> Exercise objective: Filter the entries down to the lines holding "icon", then copy those lines.

> Recorded information:
********
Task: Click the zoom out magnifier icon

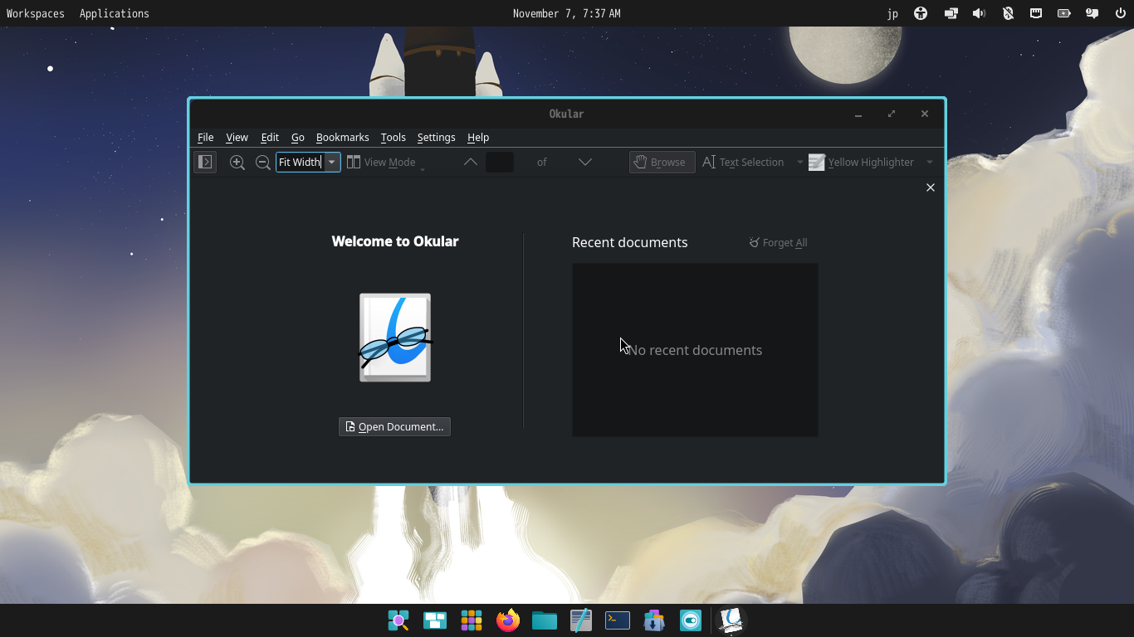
********
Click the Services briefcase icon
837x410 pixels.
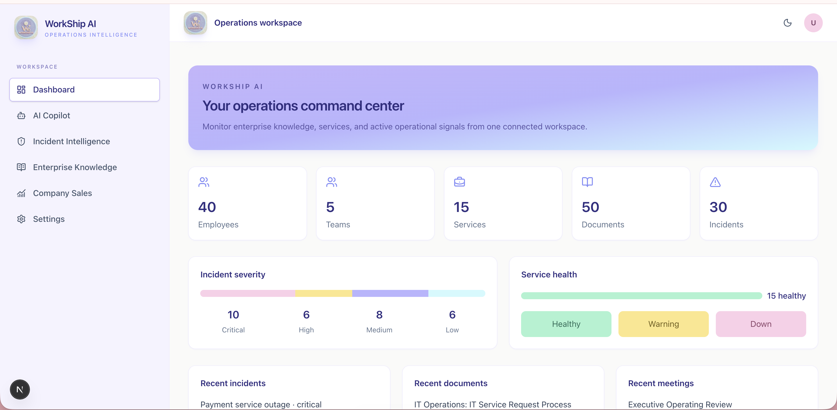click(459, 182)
********
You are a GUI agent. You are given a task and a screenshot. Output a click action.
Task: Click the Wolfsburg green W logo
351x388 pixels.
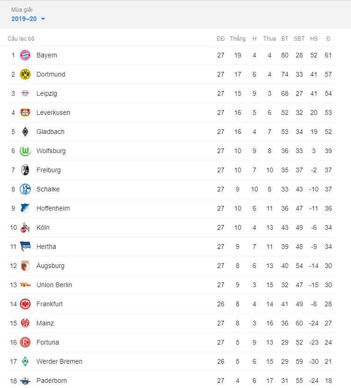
********
> Exercise result:
Task: Click the zoom out magnifier icon
Click the Services briefcase icon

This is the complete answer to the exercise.